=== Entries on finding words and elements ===
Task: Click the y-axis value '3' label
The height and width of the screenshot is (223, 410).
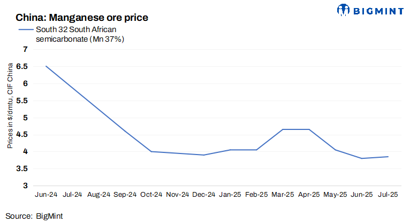Action: pos(24,186)
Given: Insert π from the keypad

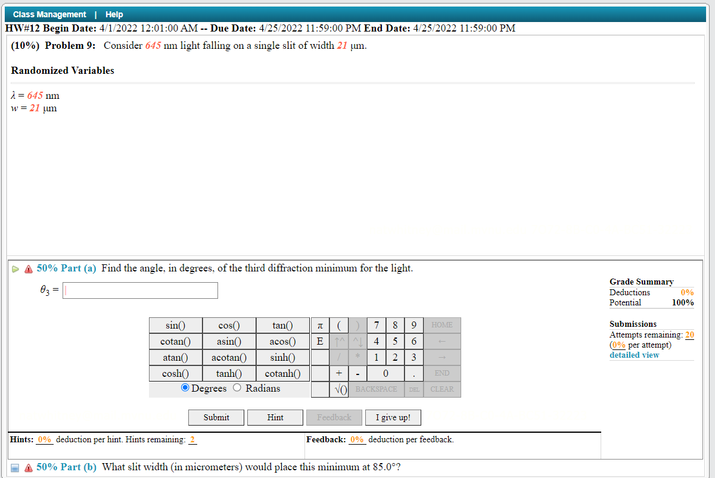Looking at the screenshot, I should (x=320, y=325).
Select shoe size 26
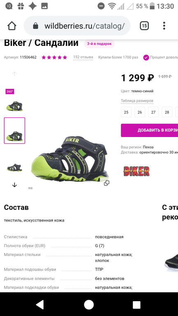178x316 pixels. point(140,112)
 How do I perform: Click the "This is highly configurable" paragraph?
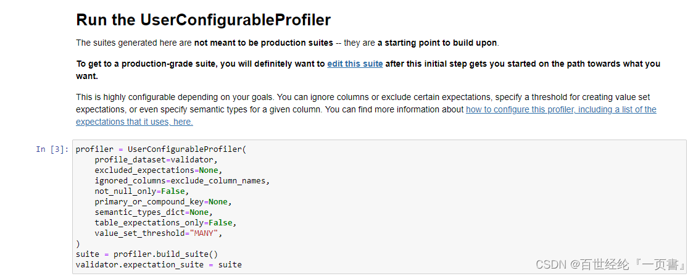tap(366, 109)
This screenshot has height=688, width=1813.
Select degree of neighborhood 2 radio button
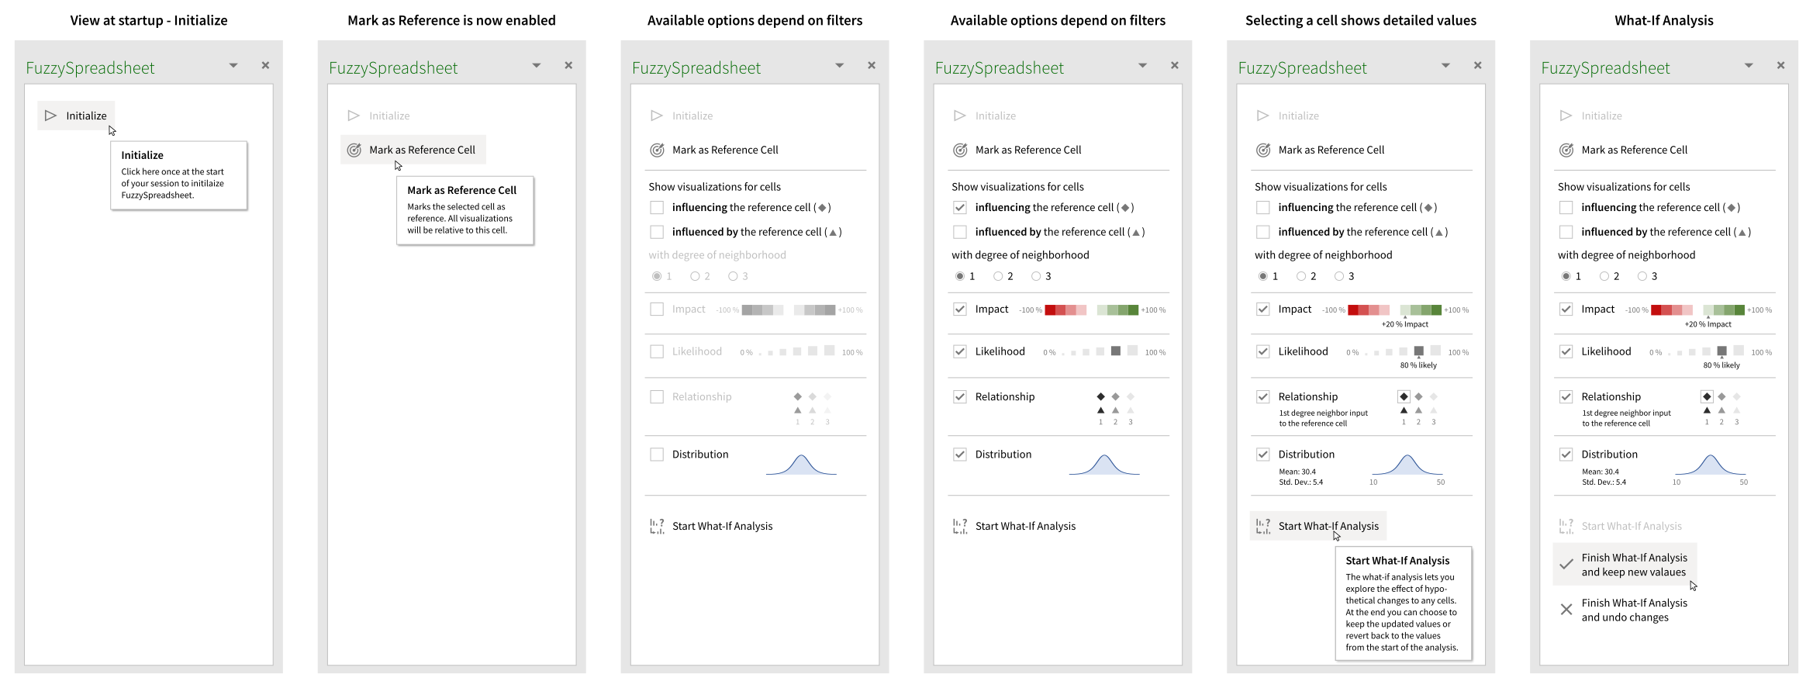(999, 275)
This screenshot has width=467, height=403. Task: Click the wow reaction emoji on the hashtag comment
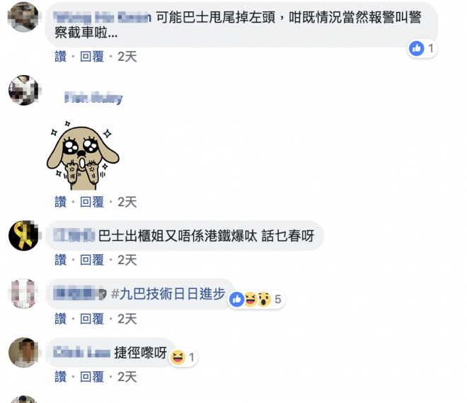264,300
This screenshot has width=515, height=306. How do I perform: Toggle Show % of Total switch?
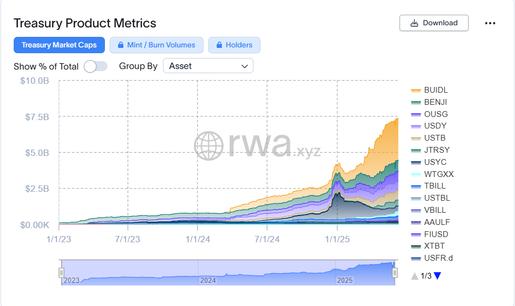coord(96,66)
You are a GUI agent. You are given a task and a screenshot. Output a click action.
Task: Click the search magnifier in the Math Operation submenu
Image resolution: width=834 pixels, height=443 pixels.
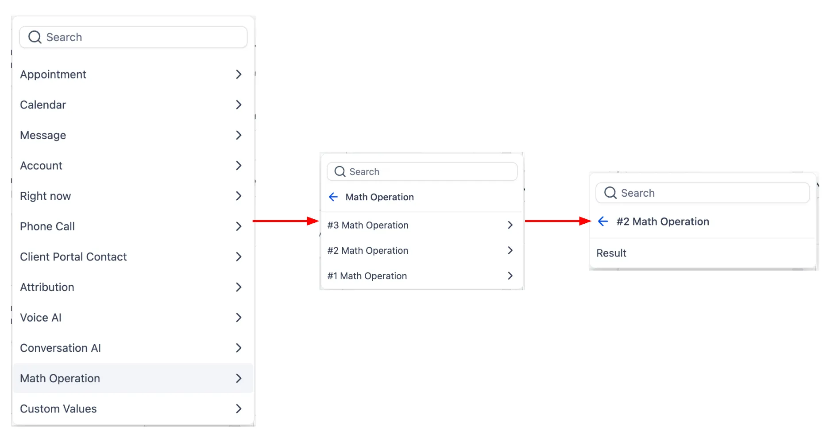(x=340, y=171)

=== Challenge ===
Transcribe every line of the records above word for word, without the pictures.

=== Result for this exercise ===
Task: Click the y-axis value '3' label
The height and width of the screenshot is (223, 410).
Action: pos(24,186)
Given: Insert π from the keypad

Looking at the screenshot, I should (x=320, y=325).
Select shoe size 26
178x316 pixels. point(140,112)
 How do I perform: Click the "This is highly configurable" paragraph?
tap(366, 109)
This screenshot has height=688, width=1813.
Select degree of neighborhood 2 radio button
(999, 275)
This screenshot has width=467, height=403. Task: Click the wow reaction emoji on the hashtag comment
264,300
This screenshot has width=515, height=306. How do I perform: Toggle Show % of Total switch?
coord(96,66)
You are a GUI agent. You are given a task and a screenshot. Output a click action.
Task: Click the search magnifier in the Math Operation submenu
Image resolution: width=834 pixels, height=443 pixels.
(x=340, y=171)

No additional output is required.